Multimodal chats hide a recurring cost: every image and attachment in the thread is converted to tokens and re-sent on every follow-up turn, the same way text is. A single screenshot commonly lands in the high hundreds to a couple thousand input tokens depending on its resolution, and a multi-page PDF can be far more. If you paste a screenshot, get an answer, and keep chatting, you re-pay for those pixels on turn after turn even though you're now only discussing text.
Before (wasteful):
Turn 1: [uploads a 1,600-token dashboard screenshot] "What's the error in this chart?"
Turn 2: "Okay, how do I fix that query?" (screenshot re-sent)
Turn 3: "Write a test for it." (screenshot re-sent again)
Three turns, three full charges for an image you only needed once.
After (lean):
Turn 1: [uploads screenshot] "Transcribe the error text and the failing query verbatim, then we'll continue."
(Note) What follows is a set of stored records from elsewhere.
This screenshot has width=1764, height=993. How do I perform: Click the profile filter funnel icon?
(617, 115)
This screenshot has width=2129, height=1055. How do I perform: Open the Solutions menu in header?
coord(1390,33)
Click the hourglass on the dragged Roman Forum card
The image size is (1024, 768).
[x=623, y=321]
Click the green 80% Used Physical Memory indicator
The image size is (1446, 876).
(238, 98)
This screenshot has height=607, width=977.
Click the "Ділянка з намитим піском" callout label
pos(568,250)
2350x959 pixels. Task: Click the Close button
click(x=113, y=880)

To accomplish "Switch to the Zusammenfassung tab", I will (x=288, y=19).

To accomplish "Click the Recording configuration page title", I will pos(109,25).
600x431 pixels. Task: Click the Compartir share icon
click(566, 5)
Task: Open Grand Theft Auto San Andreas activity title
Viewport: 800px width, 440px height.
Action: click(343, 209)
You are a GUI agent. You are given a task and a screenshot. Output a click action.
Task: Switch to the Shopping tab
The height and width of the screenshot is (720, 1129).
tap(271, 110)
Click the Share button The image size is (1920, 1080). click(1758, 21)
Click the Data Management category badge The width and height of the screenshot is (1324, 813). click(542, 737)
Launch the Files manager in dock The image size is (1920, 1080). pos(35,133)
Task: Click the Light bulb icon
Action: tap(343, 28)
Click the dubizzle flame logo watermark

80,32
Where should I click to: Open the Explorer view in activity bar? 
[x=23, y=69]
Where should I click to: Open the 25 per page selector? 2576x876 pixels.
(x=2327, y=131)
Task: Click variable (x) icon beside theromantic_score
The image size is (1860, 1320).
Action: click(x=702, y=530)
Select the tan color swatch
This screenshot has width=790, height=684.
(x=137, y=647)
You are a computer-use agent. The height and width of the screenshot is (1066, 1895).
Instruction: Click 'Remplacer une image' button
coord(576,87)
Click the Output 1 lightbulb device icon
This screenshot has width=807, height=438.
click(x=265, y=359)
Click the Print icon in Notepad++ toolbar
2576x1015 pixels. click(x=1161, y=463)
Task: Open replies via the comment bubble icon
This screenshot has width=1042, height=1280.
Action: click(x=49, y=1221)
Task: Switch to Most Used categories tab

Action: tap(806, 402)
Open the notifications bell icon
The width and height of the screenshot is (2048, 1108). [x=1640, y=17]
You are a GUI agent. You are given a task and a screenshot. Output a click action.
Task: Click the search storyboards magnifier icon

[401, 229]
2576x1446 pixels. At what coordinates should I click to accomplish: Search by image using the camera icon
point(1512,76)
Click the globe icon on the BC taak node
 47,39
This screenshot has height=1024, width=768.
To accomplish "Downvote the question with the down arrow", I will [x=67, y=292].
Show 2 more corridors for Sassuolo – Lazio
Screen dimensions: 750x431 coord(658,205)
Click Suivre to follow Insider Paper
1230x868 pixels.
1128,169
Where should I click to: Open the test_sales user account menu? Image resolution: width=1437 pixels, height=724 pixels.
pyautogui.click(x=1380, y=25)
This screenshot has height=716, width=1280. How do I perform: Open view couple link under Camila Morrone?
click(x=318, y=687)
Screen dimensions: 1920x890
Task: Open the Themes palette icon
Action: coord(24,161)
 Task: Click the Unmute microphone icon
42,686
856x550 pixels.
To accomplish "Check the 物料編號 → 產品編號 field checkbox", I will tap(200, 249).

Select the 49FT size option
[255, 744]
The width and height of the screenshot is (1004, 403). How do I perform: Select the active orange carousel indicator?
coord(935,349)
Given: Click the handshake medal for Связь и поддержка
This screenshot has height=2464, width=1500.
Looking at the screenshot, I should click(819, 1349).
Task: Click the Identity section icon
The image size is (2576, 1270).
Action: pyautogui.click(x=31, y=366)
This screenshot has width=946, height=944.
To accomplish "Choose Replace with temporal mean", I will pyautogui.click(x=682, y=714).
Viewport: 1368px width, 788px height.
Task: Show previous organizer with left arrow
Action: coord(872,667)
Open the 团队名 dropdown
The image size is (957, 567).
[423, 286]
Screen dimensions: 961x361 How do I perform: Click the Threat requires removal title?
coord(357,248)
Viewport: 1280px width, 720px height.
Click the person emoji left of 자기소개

Turn 2+: Continue in a fresh message (or new chat) using the transcribed text. No image re-sent.
You convert the visual into a few dozen tokens of text once, then work from the text.
Why it works: Vision models tokenize images by area or tile count, so a high-res attachment is genuinely expensive, and a stateless API re-bills the whole conversation each turn. Once the salient content is in text form, the pixels add cost without adding information. Removing them shrinks every subsequent request.
Practical moves:
- Ask the model to extract what matters (error text, table values, layout notes) on the first turn, then drop the image.
- In chat UIs that keep attachments inline, start a new chat once you're past the visual step and paste the extracted text.
- Downscale before uploading when fine detail isn't needed; a 4K screenshot of a few lines of red text wastes most of its tokens.
- Keep the image only while you're genuinely still asking about visual specifics (exact colors, spatial layout).
The rule of thumb: an image is an expensive input you should consume once and convert to cheap text, not a sticky attachment you drag through the whole conversation.